Road Leading To Billboards Was Paved With Fine Print
Two years have passed. Clay Larkin’s anger has not.
The Post Falls City Council member is still upset about a gauntlet of billboards erected in 1995 near the Idaho-Washington state line.
Those billboards grab the eyes of Interstate 90 motorists, luring some of them into the Factory Outlet Mall but also obscuring their first view of pine-covered Idaho mountains.
“That’s not a real good welcome to the state,” said Larkin, who may have a strategy for getting rid of the billboards.
Kootenai County planners still get calls objecting to the decision that allowed the signs to go up.
It was a chain of decisions, actually.
Four of the six billboards were installed on a 15-acre strip owned by D.A. Degerstrom Inc., a Spokane mining company. The field is a former gravel pit.
Obie Media Corp. wanted to put signs there. According to county documents, Degerstrom expected to make $30,000 annually in lease fees.
The plan required a zone change to light industrial, plus a permit from the state Department of Transportation.
Four members of the Kootenai County planning commission were present for the zoning discussion in 1994. Jon Mueller, a landscape architect, objected. He felt there were plenty of billboards already, and he didn’t want the signs looming over hikers and bikers on the Centennial Trail.
Jan Scharnweber agreed.
But George LaValley and Mike Rasor voted for the signs. The zoning vote stalemated 2-2.
The commissioners then voted whether to approve a development agreement. That would allow a rezone, but with restrictions.
In this case, the number and placement of signs would be limited. With only Mueller holding out, the agreement was approved 3-1.
Rasor, who has since died, was known for his bulldog opposition to government regulations. He wrote in the decision document: “The location of the site is an area that currently offers a recreational opportunity near the Spokane River and has a special scenic quality that will be preserved by the Development Agreement.”
County commissioners rubber-stamped the decision.
No one from the public appeared at county hearings to testify against the rezone. Only the Kootenai Environmental Alliance sent a letter objecting. Its president noted what “a real eyesore” the billboards would be.
The Department of Transportation posed a bigger hurdle for Obie Media.
Idaho law requires that, before a billboard can be erected within sight of a highway, there must be a commercial operation there.
There was no business on Degerstrom’s strip of land, so a transportation employee denied the permit. So did the district engineer. So did a deputy Idaho attorney general.
Obie appealed each decision. Finally, the state hired an independent person to hear the case. That hearings officer granted the permit, on the grounds that Jacklin Seed Co. parked semi-trailers on the land and that constituted a commercial use.
The signs went up.
The Jacklin trailers are no longer parked on the property. That means the billboards don’t conform with state law.
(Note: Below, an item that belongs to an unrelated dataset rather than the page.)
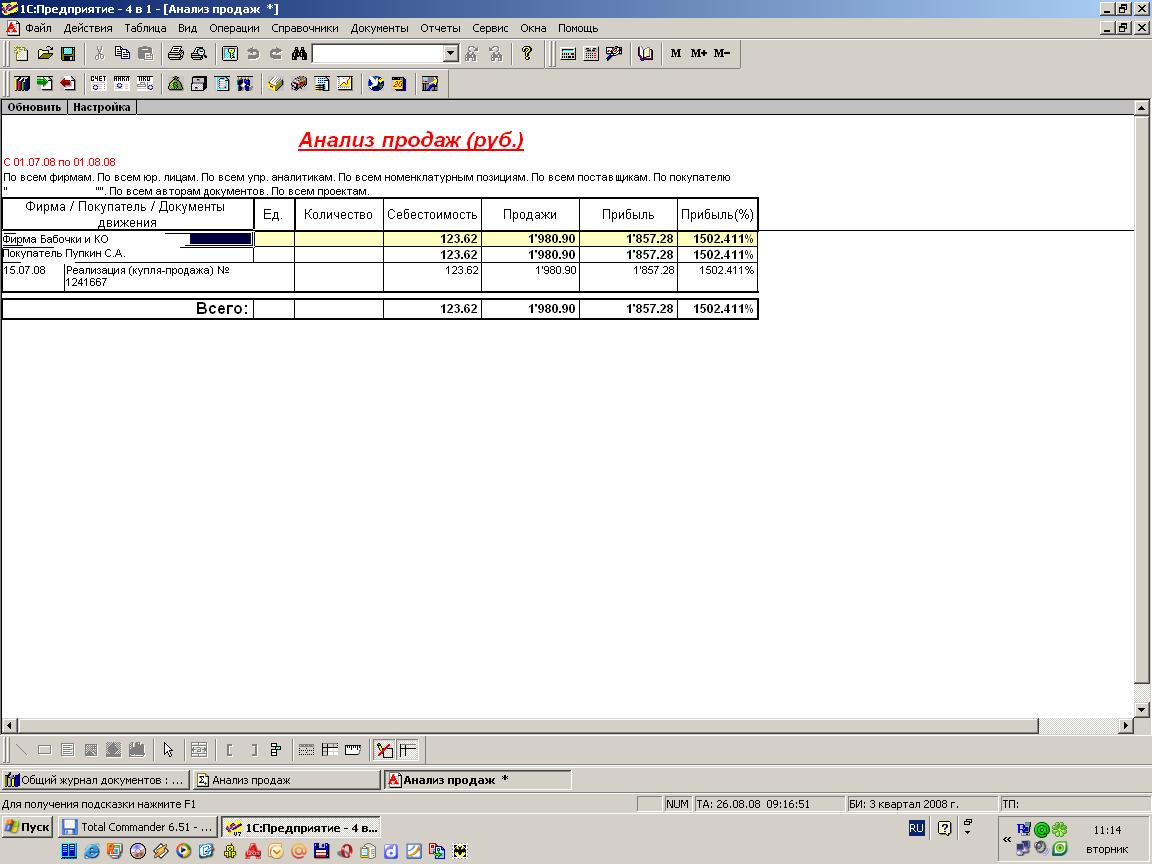
Task: Click the 'СЧЕТ' document icon
Action: (x=98, y=84)
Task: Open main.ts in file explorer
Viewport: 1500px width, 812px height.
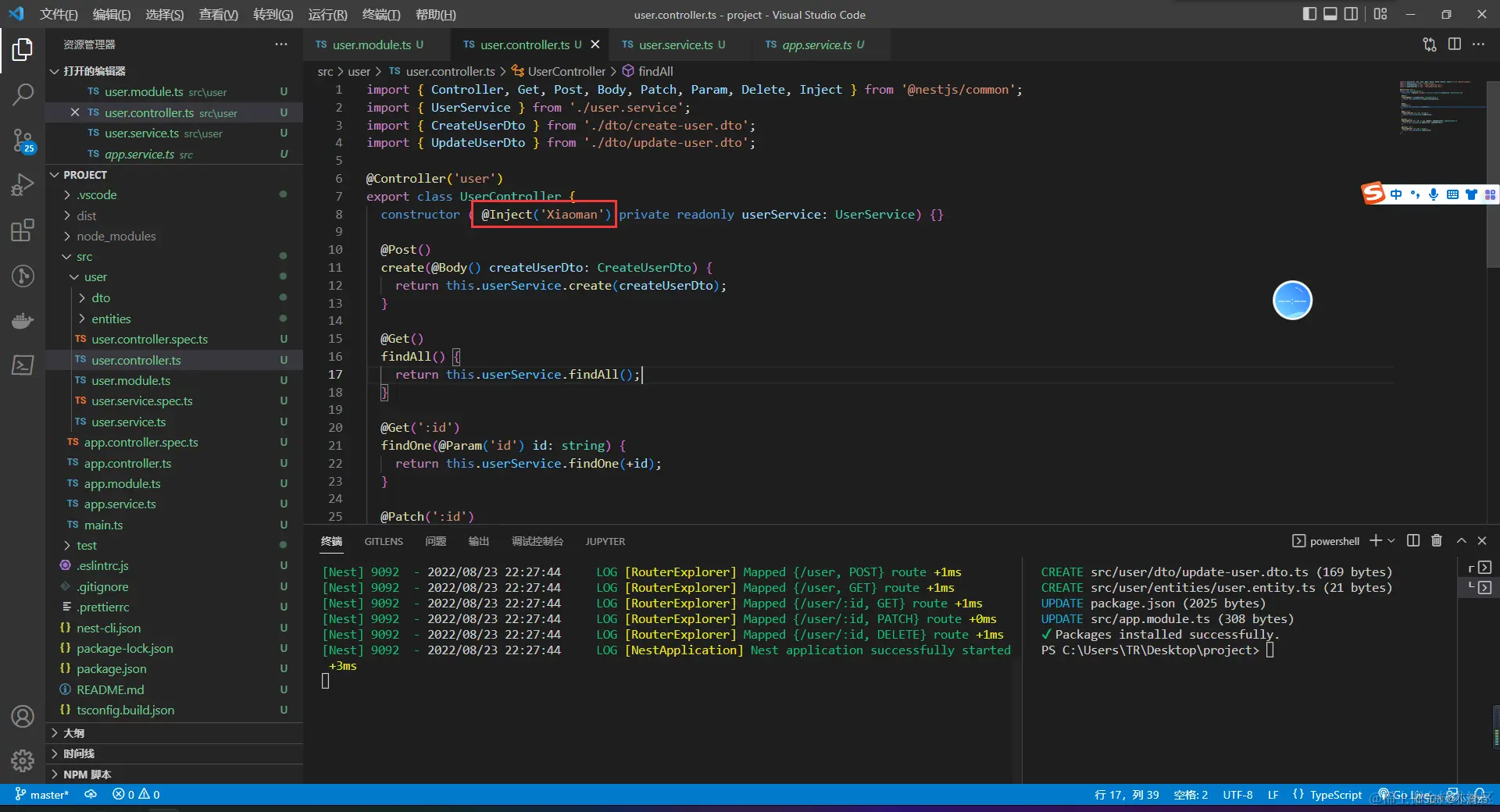Action: point(103,525)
But in order to have them removed, the state - under a law passed this year - would have to pay Obie not only for the signs, but for the loss of income they generate.
Based on national figures, that could be $3,000 to $4,000 per double-sided billboard per month.
Ironically, the city of Post Falls has plenty of billboards on its own stretch of I-90. But if the council really wants to get rid of the state line signs, it may hold a trump card.
The Degerstrom land is for sale, along with a large piece of property on the Spokane River. If a new owner wants to develop the riverfront land - a move that would require city sewer lines - Larkin thinks Post Falls should make sign removal a condition of annexation.
Says the councilman: “I’d like to see it on the table.”